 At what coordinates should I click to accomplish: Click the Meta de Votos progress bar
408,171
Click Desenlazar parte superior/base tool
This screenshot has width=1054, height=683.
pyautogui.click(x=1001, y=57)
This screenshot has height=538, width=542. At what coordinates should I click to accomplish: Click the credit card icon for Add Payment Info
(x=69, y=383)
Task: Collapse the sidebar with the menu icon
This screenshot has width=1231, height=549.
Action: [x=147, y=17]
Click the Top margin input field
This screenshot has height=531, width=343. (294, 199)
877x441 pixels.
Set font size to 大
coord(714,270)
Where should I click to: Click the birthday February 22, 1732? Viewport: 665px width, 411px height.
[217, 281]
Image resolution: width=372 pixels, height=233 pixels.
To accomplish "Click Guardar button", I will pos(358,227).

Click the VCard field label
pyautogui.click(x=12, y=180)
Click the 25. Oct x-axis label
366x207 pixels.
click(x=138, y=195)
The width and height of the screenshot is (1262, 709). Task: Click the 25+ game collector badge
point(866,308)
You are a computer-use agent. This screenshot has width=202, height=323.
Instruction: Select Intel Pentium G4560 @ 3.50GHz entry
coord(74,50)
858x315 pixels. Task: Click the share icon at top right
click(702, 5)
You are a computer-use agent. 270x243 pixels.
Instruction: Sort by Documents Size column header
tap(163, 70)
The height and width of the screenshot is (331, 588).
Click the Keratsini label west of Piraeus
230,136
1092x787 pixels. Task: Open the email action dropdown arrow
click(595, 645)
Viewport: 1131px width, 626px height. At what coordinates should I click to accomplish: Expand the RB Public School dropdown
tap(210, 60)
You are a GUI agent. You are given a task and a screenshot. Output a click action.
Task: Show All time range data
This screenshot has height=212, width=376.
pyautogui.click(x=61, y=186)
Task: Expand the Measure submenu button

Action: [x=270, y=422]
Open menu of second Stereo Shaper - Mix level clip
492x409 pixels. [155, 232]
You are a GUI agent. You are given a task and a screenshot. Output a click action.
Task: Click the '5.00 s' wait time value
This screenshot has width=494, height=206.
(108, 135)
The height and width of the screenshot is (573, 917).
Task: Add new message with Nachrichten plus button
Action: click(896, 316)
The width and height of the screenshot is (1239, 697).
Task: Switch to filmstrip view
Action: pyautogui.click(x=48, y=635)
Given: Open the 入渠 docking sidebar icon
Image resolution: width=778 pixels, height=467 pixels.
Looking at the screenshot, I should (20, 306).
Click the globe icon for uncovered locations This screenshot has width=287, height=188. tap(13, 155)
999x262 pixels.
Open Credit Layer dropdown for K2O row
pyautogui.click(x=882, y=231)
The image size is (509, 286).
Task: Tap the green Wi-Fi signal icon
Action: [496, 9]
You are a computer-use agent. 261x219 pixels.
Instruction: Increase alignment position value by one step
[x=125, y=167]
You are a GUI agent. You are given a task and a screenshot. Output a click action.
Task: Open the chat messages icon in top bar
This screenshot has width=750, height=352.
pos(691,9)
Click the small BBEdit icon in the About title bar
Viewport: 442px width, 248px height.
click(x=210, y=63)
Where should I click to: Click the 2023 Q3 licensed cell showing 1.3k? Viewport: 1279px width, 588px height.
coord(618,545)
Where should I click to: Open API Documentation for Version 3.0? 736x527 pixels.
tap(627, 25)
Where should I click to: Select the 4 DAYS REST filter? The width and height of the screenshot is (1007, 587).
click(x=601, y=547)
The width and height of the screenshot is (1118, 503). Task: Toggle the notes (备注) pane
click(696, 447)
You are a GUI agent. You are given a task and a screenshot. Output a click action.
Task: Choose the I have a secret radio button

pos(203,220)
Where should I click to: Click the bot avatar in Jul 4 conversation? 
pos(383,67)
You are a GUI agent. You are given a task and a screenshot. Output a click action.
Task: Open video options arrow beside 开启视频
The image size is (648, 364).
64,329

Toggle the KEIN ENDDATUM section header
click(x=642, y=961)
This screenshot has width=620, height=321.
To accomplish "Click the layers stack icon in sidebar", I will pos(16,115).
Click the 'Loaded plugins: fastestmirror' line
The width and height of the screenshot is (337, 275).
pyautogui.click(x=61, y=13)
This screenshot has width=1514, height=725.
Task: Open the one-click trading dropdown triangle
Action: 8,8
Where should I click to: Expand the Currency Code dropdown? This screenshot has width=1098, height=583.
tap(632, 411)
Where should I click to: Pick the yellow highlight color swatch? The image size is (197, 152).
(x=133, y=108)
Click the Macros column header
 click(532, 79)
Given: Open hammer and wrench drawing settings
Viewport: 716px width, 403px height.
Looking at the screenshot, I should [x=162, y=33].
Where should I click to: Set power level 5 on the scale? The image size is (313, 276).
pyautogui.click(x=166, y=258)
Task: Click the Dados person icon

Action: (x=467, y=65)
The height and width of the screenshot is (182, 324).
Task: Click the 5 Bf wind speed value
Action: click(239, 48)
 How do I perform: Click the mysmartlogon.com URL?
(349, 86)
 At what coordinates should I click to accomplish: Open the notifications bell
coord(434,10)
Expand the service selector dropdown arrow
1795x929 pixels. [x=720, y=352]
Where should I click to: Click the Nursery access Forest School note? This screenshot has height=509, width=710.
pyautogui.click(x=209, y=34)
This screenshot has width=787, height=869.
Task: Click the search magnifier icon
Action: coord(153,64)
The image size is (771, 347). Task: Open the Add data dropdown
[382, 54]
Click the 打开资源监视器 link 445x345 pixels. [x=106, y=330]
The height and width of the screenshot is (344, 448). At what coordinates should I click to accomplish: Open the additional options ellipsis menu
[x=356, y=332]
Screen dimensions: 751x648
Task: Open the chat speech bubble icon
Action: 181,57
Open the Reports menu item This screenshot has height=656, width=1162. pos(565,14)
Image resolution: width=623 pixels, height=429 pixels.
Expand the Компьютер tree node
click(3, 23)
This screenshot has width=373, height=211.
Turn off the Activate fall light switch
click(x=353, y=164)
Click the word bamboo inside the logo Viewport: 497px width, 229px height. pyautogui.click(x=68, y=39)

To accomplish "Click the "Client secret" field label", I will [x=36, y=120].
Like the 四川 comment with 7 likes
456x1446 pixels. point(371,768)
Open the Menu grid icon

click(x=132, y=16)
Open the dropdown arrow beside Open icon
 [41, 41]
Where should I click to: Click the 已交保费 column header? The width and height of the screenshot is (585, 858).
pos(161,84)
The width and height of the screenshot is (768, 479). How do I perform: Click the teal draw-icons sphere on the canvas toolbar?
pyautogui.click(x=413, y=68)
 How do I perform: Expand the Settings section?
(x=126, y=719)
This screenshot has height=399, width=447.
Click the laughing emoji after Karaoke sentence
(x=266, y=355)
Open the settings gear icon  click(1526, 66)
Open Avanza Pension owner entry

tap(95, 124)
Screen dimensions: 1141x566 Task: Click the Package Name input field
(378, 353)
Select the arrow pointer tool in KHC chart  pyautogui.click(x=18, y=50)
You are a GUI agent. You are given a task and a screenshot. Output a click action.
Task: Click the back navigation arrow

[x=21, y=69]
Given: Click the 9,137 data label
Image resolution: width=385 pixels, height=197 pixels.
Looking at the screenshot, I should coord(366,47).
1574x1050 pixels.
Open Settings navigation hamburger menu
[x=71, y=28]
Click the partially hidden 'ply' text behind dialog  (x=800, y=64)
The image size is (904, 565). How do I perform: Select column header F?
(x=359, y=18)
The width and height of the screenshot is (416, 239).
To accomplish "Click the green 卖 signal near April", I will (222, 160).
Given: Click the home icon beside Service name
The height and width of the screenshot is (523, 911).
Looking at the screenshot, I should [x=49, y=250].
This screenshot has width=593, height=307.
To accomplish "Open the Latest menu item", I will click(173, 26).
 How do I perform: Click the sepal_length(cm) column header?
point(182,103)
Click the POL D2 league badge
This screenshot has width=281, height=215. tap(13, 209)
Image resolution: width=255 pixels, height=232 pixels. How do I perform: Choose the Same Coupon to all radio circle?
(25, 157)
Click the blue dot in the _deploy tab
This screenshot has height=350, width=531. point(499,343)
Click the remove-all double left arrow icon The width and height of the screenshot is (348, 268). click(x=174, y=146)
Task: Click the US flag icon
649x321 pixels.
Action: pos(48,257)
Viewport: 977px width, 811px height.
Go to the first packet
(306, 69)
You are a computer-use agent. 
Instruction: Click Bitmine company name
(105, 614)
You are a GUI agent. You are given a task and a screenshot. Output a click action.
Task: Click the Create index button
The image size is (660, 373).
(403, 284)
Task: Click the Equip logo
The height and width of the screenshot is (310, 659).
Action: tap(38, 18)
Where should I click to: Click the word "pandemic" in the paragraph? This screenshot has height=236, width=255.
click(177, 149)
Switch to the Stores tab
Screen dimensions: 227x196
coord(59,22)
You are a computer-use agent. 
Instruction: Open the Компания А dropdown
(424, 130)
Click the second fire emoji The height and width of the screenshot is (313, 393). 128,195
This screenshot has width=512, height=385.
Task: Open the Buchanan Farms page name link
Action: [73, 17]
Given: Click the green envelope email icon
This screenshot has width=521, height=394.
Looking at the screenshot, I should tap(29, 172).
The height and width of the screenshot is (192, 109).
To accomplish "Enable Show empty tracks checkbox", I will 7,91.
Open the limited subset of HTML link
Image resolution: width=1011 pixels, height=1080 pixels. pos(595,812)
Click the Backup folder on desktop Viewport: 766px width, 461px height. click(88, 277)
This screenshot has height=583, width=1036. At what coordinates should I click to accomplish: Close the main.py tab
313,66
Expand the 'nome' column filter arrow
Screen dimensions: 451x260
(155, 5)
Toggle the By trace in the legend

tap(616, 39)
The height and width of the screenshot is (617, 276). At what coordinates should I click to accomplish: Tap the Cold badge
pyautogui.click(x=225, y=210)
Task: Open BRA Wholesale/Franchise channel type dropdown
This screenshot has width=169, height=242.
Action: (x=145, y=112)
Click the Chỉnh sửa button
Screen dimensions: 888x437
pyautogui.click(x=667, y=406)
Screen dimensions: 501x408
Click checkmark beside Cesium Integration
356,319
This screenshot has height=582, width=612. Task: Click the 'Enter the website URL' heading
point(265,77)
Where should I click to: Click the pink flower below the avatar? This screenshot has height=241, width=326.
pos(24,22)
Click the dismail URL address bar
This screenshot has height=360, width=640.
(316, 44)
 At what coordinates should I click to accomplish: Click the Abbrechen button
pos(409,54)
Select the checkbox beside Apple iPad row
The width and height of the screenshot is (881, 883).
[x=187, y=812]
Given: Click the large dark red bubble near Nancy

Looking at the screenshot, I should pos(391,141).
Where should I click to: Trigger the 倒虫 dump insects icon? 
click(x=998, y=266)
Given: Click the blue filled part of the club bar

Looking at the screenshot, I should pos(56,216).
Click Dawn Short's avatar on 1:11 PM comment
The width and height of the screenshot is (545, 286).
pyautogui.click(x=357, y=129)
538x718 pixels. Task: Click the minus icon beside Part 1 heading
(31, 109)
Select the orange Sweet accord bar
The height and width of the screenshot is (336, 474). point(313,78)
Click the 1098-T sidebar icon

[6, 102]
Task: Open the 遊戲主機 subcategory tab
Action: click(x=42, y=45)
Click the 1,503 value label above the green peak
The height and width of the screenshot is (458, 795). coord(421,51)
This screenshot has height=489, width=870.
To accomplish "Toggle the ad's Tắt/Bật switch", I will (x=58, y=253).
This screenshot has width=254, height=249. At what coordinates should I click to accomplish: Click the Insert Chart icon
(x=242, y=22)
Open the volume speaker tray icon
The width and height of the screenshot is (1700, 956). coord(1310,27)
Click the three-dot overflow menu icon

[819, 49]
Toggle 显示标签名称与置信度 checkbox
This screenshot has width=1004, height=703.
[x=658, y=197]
——————
> _Task_:
Start at the first line of the material and transcribe each line exactly, stopping once the line containing "Task: Collapse the sidebar with the menu icon" has been written.

> _Output of the exercise_:
 At what coordinates should I click to accomplish: Click the Meta de Votos progress bar
408,171
Click Desenlazar parte superior/base tool
This screenshot has width=1054, height=683.
pyautogui.click(x=1001, y=57)
This screenshot has height=538, width=542. At what coordinates should I click to accomplish: Click the credit card icon for Add Payment Info
(x=69, y=383)
Task: Collapse the sidebar with the menu icon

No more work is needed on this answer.